Hoy en día, pareciera que la Trinidad es "Padre, Hijo y la Santa Biblia"... Se ha dejado al lado al Espíritu Santo. En la mayoría de las Iglesias que han nacido de un mover del Espíritu Santo (las cuales impactaron ciudades enteras, naciones) al paso de los años comienzan a establecer "límites" y "reglas"; y esto provoca que la Iglesia se enfríe. Lo mismo sucedió con Israel, que después de que Dios los sacara de Egipto, el pueblo más de una vez se olvidó de Dios.

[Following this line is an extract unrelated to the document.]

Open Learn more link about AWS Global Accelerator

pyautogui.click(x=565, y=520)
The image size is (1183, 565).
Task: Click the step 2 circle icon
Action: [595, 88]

Afortunadamente, antes que la lámpara se apague, Dios tiene gente que busca Su presencia, que clame por Su favor y misericordia a favor de la nación entera.


Jesús muere en la Cruz para redimirnos de la maldición de la Ley y ocurren dos cosas, por las cuales Él murió:

— Para comprarnos a precio de sangre.

— Para que las bendiciones de Abraham nos alcancen para los que no somos del pueblo de Israel, así como la Promesa del Espíritu.


Y es en el día de Pentecostés cuando inicia el cumplimiento de la Promesa, sobre los 120 discípulos en el Aposento.


En Juan 14:15-27 Jesús habla acerca de las bondades del Espíritu Santo. En la primera parte de este capítulo (Juan 14) Jesús anuncia su muerte, pero Él les consuela diciéndoles que preparará un lugar para ellos. En la segunda, les habla sobre el "otro consolador": el Espíritu Santo (Juan 14:26)


Anteriormente se ha hablado sobre algunas maneras de cómo se manifiesta el Espíritu Santo (un toque, un don, un sello, Su bautismo y Su llenura). ¿Qué deseas en el Señor? ¿Un toque, un don, su sello...? ¿O la PLENITUD de su presencia en el bautismo y la llenura?


Mensaje por nuestro Pastor Enrique Arturo Espinosa Aullet.